**** TEXTO SELECIONADO ****
Confira o artigo do antropólogo, escritor e babalorixá, Pai Rodney de Oxóssi, sobre a resistência do povo negro e o mito da democracia racial. O texto foi publicado originalmente pela Carta Capital.
Afinal, por que precisamos do Dia da Consciência Negra? E consciência negra é só pra negros? Qual a dificuldade em entender o sentido da data? Perguntas oportunas, necessárias, especialmente quando se percebe que alguns setores sempre ameaçam se rebelar contra o feriado e ainda há cidades que o revogam sem o menor constrangimento.
Gostaria muito que me dissessem por que Zumbi, que assim como Tiradentes é um herói nacional, não merece um feriado. E gostaria mais ainda de ver um presidente da República fazer História e decretar o Dia da Consciência Negra feriado no Brasil inteiro. Seria uma medida emblemática que daria não só a dimensão do legado de Palmares, mas colocaria no patamar adequado a história de luta e resistência do povo negro deste País. Nas palavras cantadas por Luís Carlos da Vila: “é preciso a atitude de assumir a negritude pra ser muito mais Brasil!” Mas se fosse simples já estaria feito.
Além dos quilombos remanescentes, há territórios negros que continuam evocando a herança de Palmares. São espaços de preservação e disseminação cultural, como os terreiros de Candomblé, afoxés, maracatus e escolas de samba. Nesses territórios, a memória coletiva segue viva e é essencial para a construção das identidades negras, que, na maioria das vezes, permanecem na triste condição da invisibilidade ou, mais grave, são combatidas pela sociedade e pelo poder público.
Assumir uma data para celebrar a negritude vai de encontro ao ideário de embranquecimento, que busca expurgar o sangue negro e limpar a raça brasileira. É a mesma ideologia que cria e sustenta a ilusão de que não existe racismo no Brasil e que serve como base para muitos argumentos que questionam a necessidade e a importância do Dia da Consciência Negra. No fundo, a estratégia de fragmentar sua identidade e dificultar que o povo negro atue enquanto grupo tem sido a consequência mais perversa do mito da democracia racial.
Quando dizem, por exemplo, que “alma não tem cor”, “precisamos de consciência humana, não de consciência negra”, “a questão é social”, percebe-se claramente que não conhecem a dimensão do problema. Mais da metade da população brasileira convive com a exclusão e a vulnerabilidade. Não se trata apenas de denunciar uma situação social gravíssima, mas de reconhecer que é a exclusão e não a presença do negro o fator determinante no entrave e no baixo desenvolvimento do país, ao contrário do que se propagou desde o fim da escravidão.
Nos últimos tempos, denunciar o racismo, o machismo, a intolerância religiosa ou a homofobia virou “vitimismo”. Esse neologismo infame, além de mostrar a superficialidade dos discursos, dilui o sentido da exclusão e da desigualdade que, de fato, determinam os lugares sociais de negros e de outras minorias, comprovando que existe uma elite que pretende manter as coisas como estão, aliás, como sempre foram.
****
# TAREFAS
1 > Responda com base no artigo sobre o Dia da Consciência Negra:
(a) A que outro herói nacional o artigo compara Zumbi?
(b) Que territórios negros o artigo cita como espaços de preservação e disseminação cultural?
(c) Que neologismo, segundo o artigo, passou a designar a denúncia do racismo, do machismo, da intolerância religiosa ou da homofobia?
2 > Prossiga o artigo sobre o Dia da Consciência Negra a partir do último parágrafo.
As linhas não são necessárias para fazer as tarefas.
**** MATERIAL FORNECIDO ****
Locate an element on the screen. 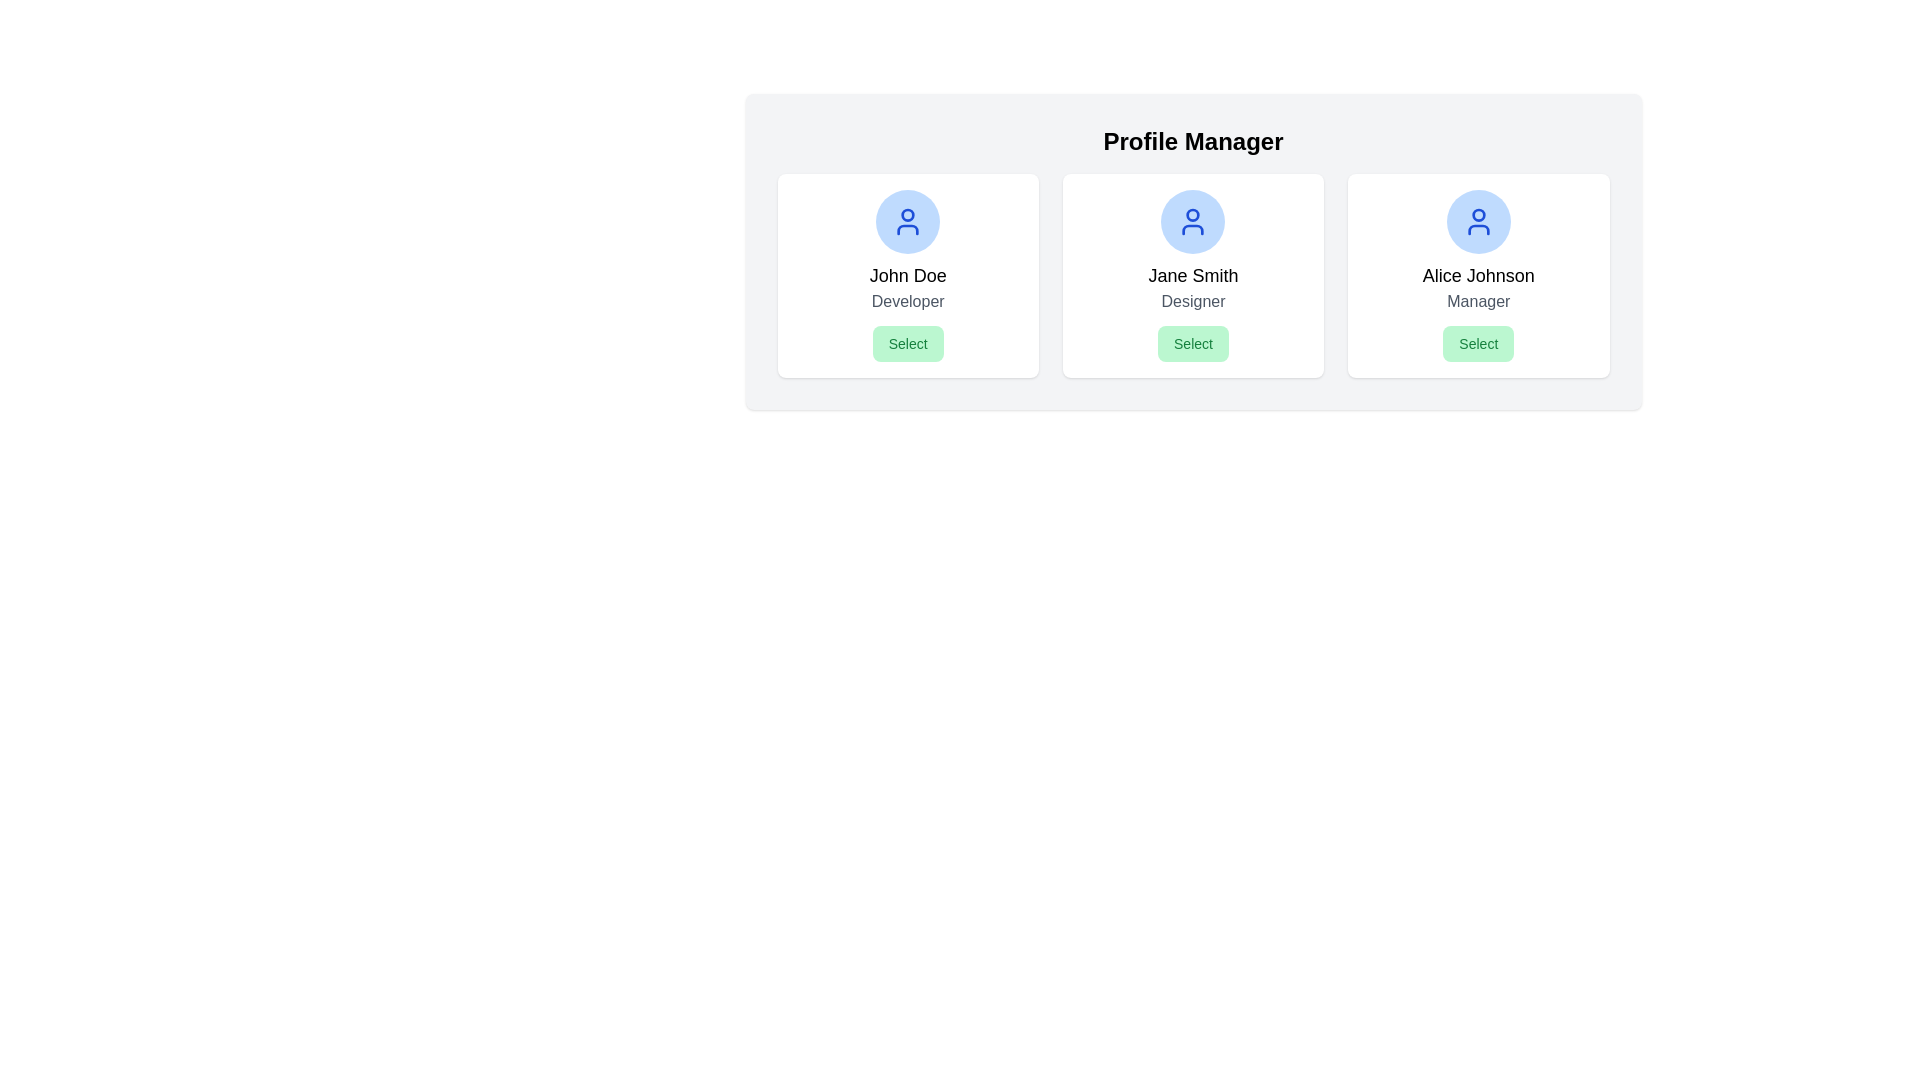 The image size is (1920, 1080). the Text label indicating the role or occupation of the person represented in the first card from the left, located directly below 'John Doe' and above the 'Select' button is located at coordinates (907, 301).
****
# RESPOSTAS POR TAREFA
1 >
(a) Tiradentes.
(b) Os terreiros de Candomblé, os afoxés, os maracatus e as escolas de samba.
(c) "Vitimismo".

2 >
Quando negros e negras denunciam situações de racismo, muitas vezes são “confortados” com certas frases feitas, do tipo: “mas você é um moreno lindo”; “mas você tem que ser superior a isso”, “a cor da pele não quer dizer nada”, ou ainda “isso é coisa da sua cabeça”, “você tem complexo de inferioridade”. Não se pode esquecer que quem sofre o racismo é o corpo negro, porque é impossível despir-se da própria pele. Portanto, é o corpo negro que toma tiro, é o corpo negro que não se vê representado, é o corpo negro que não tem oportunidade, é o corpo negro que vira estatística.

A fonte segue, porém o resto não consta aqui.